━━━ Excerpt ━━━

I am currently working my latest dance piece called Silenced. It is a piece honoring the life of Cambodian pop icon Ros Serey Sothea mixing some of her songs from 1960’s Cambodian pop music with original compositions for guitar composed by my long time composer, Alexis Alrich. The piece is also integrated with video imagery, designed by Olivia Ting, as a backdrop throughout the piece. In the first part of the piece I will use Classical Cambodian dance vocabulary as a foundation where classical gestures and movements are re-envisioned to intertwine with pre-recorded music accompanying songs from Sothea’s greatest hits designed to evoke the spirit of her life and times in the Golden Era. I couple two new music compositions in the end to explore her tragic death during the Cambodian Genocide. So far the creative process has been filled with interesting discoveries as I face some real challenges.
In the summer when I was doing my research about Ros Serey Sothea I found some reading materials that were very useful. I also found some of her song collections that were quite beautiful as well. The most challenging part was that I wasn’t able to find any video footage of her singing with her band. This summer I hope to do more research in Cambodia. I did find old video footage of her with a paratrooper when she was young. There are also a couple videos of a rock and roll band from movie clips with the voice of another famous female singer of the time named Pan Ron and, of course, short footage of Cambodia’s most iconic male singer, Sinn Sisamouth, who also sang duets with Sothea. Because of the destruction of war, numerous documents and other resources were lost. Fortunately, Sothea’s songs that were recorded in old cassette tapes were able to survive and still exist today. I still own couple of these old cassette tapes from when I was young. Her songs have been recreated and sung by many Cambodian bands in Cambodia and around the world. Most recently I found two CDs; Cambodian Rock Spectacular Vol. 2 and Cambodian Rock Intensified Vol.3. Both soundtracks have comparatively great quality and are nicely re-mastered. I’ll forever treasure them. I plan to use a couple of her songs from these soundtracks in first section of my choreography. The more I listen to Sothea’s generational music the more I am reminded of the beautiful and prosperous time Cambodia once had.

━━━ Data lines ━━━

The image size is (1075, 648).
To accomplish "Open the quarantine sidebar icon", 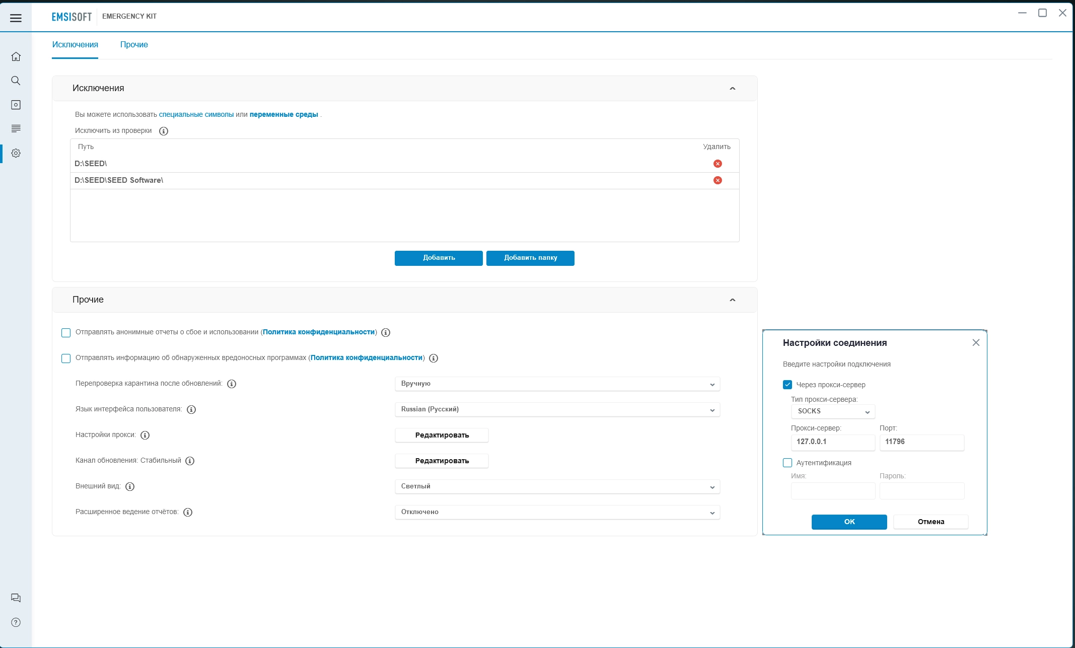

━━━

--- Things to do ---
1/ Answer these questions about the text on the dance piece Silenced:
(a) Who designed the video imagery used as a backdrop?
(b) Which two CDs did the writer most recently find?
(c) What kind of footage of Ros Serey Sothea could the writer not find?
2/ Carry on the text on the dance piece Silenced from its final sentence.
The material is not needed for what follows.

--- The responses ---
1/
(a) Olivia Ting
(b) Cambodian Rock Spectacular Vol. 2 and Cambodian Rock Intensified Vol.3
(c) Video footage of her singing with her band

2/
My collaborators are currently working on their own parts individually. My composer, Alexis Alrich is working on the two compositions; one is for the solo dance piece representing the last stage of Sothea’s life and the second piece accompanies a short section about Khmer Rouge Period with archival video footage. Alexis and I have been dialoguing about ideas that will deliver the feel and mood I want to evoke in my choreography. I can’t wait to hear her final work. The music should be completed by the end of the December. I should be able to rehearse with her music with an accompanying guitar player in early-January of next year.
My video designer, Olivia Ting, is working on putting different short video imagery for the first section of the piece and the last section of the piece. Last week she and I tested out the projector at the space to see how big we wanted the imagery to be. We want the imagery to have varying dimensions for the different sections of the story to support the choreography and storyline of the piece. We hope to do more explorations with that in The near future. In addition, I also wanted to create some of my own video footage to be used as backdrops. Yesterday, videographer Benjamin Michel filmed my process of preparing for a dance and other theatrical moments in Santa Rosa. The process went very well. I am looking forward to seeing how it all will be incorporated into the piece.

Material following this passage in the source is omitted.